In this session, participants will learn about the steps our district took to implement a proficiency-based system for teaching and learning, with special focus on the changes to instruction, the importance of formative assessment, the separation of student behavior from academic achievement, and the use of proficiency-focused data.

Sessions
Thursday, March 26 | 2:15 pm; Friday, March 27 | 9:15 am
Presenters

Rebecca Brown (director of curriculum, instruction and assessment), Ryan Caron (principal), Suzanne Godin (superintendent)

Presentation
Contact

Rebecca Brown, brownre@spsd.org

New Hampshire Sessions

Prove It!
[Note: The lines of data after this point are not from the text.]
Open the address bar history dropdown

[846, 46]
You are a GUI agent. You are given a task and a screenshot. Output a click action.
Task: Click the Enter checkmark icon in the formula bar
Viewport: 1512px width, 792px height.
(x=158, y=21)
Using Student Portfolios as Evidence of Proficiency

Great Bay Charter School, Exeter, NH

This interactive and informal session will help participants understand the power of the student portfolio as a means of demonstrating proficiency. We will explore how to coach students in the accumulation and presentation of evidence; how literacy across the curriculum is a best practice in curriculum, instruction, and assessment in today’s educational environment; and how student self-reflection and self-assessment should become the foundation for improved achievement at all levels. Presenters will also share a variety of requirements and recommendations for a portfolio program. Understanding parental concerns and involving parents in the portfolio process will also be addressed, and time will be provided for those in attendance to share ideas, concerns, and experiences. 
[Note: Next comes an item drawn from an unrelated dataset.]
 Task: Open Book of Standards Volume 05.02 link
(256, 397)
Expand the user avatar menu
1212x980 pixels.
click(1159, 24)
Participants will leave with an understanding of how to support students as they become partners in the portfolio process, and tools that will help them use portfolios, incorporate literacy across the curriculum, and expect self-reflections in their schools or classrooms.

Session
Thursday, March 26 | 2:15 pm + 3:45 pm
Presenters

Cheryl York McDonough (executive director), Peter Stackhouse (executive director)

Presentation
Contact

Cheryl McDonough, cmcdonough@gbecs.org
Peter Stackhouse, pstackhouse@gbecs.org

The Stages of Student Empowerment: Building Voices of Authenticity and Integrity

Making Community Connections Charter School, Manchester, NH

Developing a school culture that values the student perspective, and embraces it as a critical component of effective learning, takes skill, patience, and commitment. Moving beyond student voice to embrace students as partners in co-creating a community of learning calls for knowledge of the developmental stages of empowerment and the leadership skills for nurturing youth and adults through those stages. Staff and students from Making Community Connections Charter School will share the successes and challenges they experienced on their journey to student empowerment.
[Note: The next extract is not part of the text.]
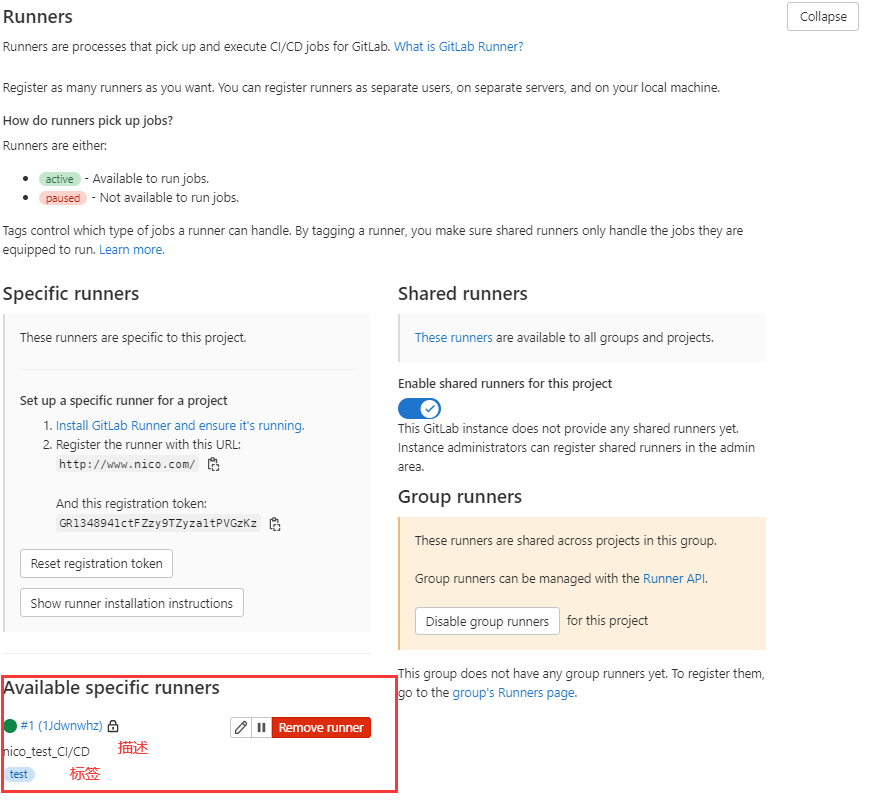Click the test tag badge
The width and height of the screenshot is (881, 800).
tap(19, 774)
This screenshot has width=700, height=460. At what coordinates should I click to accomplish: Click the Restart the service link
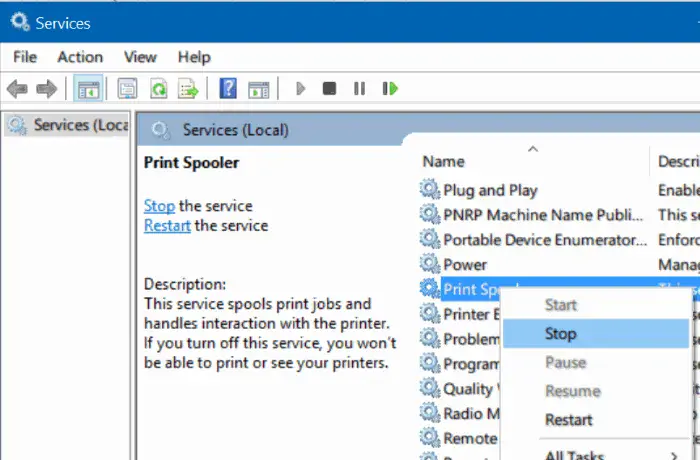(x=167, y=225)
Participants will learn about the structures and processes that MC2 used to engage community members in shaping the decisions that impact their lives.

Session
Friday, March 27 | 10:45 am + 1:15 pm
Presenters

Angela Hinkle (advisor/teacher), Eddie Marceau (school leader), Nate Townsend (advisor/teacher), MC2 Students

Presentation
Contact

Kim Carter, kcarter@mc2school.org

A Collaborative Approach to Dropout Prevention: It’s All About the KID!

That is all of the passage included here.